'''

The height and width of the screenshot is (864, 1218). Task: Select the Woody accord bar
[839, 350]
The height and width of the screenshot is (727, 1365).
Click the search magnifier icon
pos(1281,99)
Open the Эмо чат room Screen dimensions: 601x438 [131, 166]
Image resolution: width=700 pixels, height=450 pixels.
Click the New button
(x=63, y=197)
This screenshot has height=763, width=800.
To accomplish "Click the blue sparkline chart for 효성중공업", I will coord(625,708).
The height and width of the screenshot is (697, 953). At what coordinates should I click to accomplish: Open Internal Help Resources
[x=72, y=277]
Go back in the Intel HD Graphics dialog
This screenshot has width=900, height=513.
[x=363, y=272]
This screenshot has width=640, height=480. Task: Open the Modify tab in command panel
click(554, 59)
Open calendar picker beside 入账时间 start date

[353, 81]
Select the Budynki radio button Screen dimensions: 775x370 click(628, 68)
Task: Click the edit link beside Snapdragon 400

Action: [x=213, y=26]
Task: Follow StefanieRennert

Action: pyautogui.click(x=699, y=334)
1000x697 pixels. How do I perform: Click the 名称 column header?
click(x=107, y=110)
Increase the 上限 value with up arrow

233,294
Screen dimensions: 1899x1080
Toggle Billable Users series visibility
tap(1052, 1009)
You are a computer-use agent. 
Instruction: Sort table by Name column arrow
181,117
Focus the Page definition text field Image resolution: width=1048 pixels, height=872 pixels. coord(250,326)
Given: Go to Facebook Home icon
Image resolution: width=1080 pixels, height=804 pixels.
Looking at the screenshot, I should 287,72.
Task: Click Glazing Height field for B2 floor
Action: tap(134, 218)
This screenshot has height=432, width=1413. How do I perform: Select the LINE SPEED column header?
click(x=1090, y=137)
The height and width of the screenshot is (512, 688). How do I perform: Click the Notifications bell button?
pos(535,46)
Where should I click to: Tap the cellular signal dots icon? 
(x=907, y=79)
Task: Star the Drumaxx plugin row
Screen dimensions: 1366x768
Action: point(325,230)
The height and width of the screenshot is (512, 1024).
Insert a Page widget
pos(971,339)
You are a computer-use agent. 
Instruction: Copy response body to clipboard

'''

> Requirement:
Repeat everything in the listing above exactly.

> Answer box:
The height and width of the screenshot is (864, 1218). Task: Select the Woody accord bar
[839, 350]
The height and width of the screenshot is (727, 1365).
Click the search magnifier icon
pos(1281,99)
Open the Эмо чат room Screen dimensions: 601x438 [131, 166]
Image resolution: width=700 pixels, height=450 pixels.
Click the New button
(x=63, y=197)
This screenshot has height=763, width=800.
To accomplish "Click the blue sparkline chart for 효성중공업", I will coord(625,708).
The height and width of the screenshot is (697, 953). At what coordinates should I click to accomplish: Open Internal Help Resources
[x=72, y=277]
Go back in the Intel HD Graphics dialog
This screenshot has width=900, height=513.
[x=363, y=272]
This screenshot has width=640, height=480. Task: Open the Modify tab in command panel
click(554, 59)
Open calendar picker beside 入账时间 start date

[353, 81]
Select the Budynki radio button Screen dimensions: 775x370 click(628, 68)
Task: Click the edit link beside Snapdragon 400

Action: [x=213, y=26]
Task: Follow StefanieRennert

Action: pyautogui.click(x=699, y=334)
1000x697 pixels. How do I perform: Click the 名称 column header?
click(x=107, y=110)
Increase the 上限 value with up arrow

233,294
Screen dimensions: 1899x1080
Toggle Billable Users series visibility
tap(1052, 1009)
You are a computer-use agent. 
Instruction: Sort table by Name column arrow
181,117
Focus the Page definition text field Image resolution: width=1048 pixels, height=872 pixels. coord(250,326)
Given: Go to Facebook Home icon
Image resolution: width=1080 pixels, height=804 pixels.
Looking at the screenshot, I should 287,72.
Task: Click Glazing Height field for B2 floor
Action: tap(134, 218)
This screenshot has height=432, width=1413. How do I perform: Select the LINE SPEED column header?
click(x=1090, y=137)
The height and width of the screenshot is (512, 688). How do I perform: Click the Notifications bell button?
pos(535,46)
Where should I click to: Tap the cellular signal dots icon? 
(x=907, y=79)
Task: Star the Drumaxx plugin row
Screen dimensions: 1366x768
Action: point(325,230)
The height and width of the screenshot is (512, 1024).
Insert a Page widget
pos(971,339)
You are a computer-use agent. 
Instruction: Copy response body to clipboard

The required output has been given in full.